Não queimava, não siderava; sorria.
Mal entendi, tonto que fui, esse sorriso.
Feri-me pelas próprias mãos, não pelo amor
Que trazias para mim e que teus dedos
confirmavam
ao se juntarem aos meus, na infantil procura
do Outro,
o Outro que eu me supunha, o Outro que te
imaginava,
Quando – por esperteza do amor – senti que
éramos um só.”
O eu que se
encontra no outro ou, mais ainda, na ideia feita do outro. A livre expansão em
direção ao outro visa manifestar o amor. É via de realização, nunca condição de
existência. Mas esse Outro invocado pelo poeta é, certamente, a
expressão de uma existência máxima, a fonte Inominável para a qual tudo
converge.
Em muitas imagens o coração é apontado por uma das mãos, sendo apresentado
na outra um sinal de conjuração com os dedos polegar, indicador e médio para o
alto e os demais contraídos.

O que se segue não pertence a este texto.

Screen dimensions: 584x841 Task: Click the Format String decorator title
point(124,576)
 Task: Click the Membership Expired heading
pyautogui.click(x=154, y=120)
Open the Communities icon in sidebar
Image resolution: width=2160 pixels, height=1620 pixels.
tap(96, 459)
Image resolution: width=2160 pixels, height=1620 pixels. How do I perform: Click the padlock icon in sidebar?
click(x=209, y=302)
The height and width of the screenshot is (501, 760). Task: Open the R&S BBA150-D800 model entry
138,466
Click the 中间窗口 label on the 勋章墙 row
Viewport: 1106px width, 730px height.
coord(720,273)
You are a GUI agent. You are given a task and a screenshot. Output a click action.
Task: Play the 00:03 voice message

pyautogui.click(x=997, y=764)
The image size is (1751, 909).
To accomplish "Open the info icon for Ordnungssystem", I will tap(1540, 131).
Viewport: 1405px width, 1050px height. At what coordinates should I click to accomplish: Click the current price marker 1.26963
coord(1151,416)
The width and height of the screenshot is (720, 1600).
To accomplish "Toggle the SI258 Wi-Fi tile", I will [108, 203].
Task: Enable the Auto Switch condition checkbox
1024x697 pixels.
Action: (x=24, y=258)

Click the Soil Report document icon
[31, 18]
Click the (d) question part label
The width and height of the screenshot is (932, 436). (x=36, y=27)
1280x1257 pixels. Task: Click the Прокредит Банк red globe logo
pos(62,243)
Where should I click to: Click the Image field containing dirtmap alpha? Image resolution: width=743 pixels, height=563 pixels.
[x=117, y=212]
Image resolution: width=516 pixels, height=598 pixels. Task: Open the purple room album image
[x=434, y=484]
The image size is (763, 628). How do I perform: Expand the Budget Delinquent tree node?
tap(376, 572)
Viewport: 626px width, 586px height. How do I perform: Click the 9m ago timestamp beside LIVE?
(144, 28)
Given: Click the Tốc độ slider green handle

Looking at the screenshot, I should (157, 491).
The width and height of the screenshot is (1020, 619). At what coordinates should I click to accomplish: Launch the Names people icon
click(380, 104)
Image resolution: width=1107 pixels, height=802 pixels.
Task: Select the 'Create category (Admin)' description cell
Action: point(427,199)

É a invocação da Trinitude ou Trindade para assegurar
a projeção do amor como glória de vida. E a promessa é o amor. É pelo amor que
eternizamos o estar no mundo, grande breviário da paixão humana, paixão como
estado no qual se exsuda algo incontido. É a via de resgate para o Éden. A
única satisfação hábil com a qual quitamos o preço de estarmos vivos.
Jesus ou Maria
são personas míticas. É mister reconhecer-se na imagem sagrada, pois cada um de
nós é o sacrário divino cujo centro pulsa e se condoi em compaixão por si
mesmo, pela vulnerabilidade de toda natureza, pela finitude que certamente nos
subtrairá as cores e os aromas conhecidos, pela imposição da sentença de paz
eterna, de consequências assaz desconhecidas e que nos tolhem da razão assente.
O amor tem por
fonte pulsante o eu e sua manifestação é a necessidade do eu. A via do outro é
capricho ou sortilégio que mesmo diante da recusa ou da inércia não se altera, nem se
desfaz. Até porque o rio caudaloso do amor pode perseguir vias simultâneas com vistas a formar um imenso delta com que se difunde no esparso oceano da vida.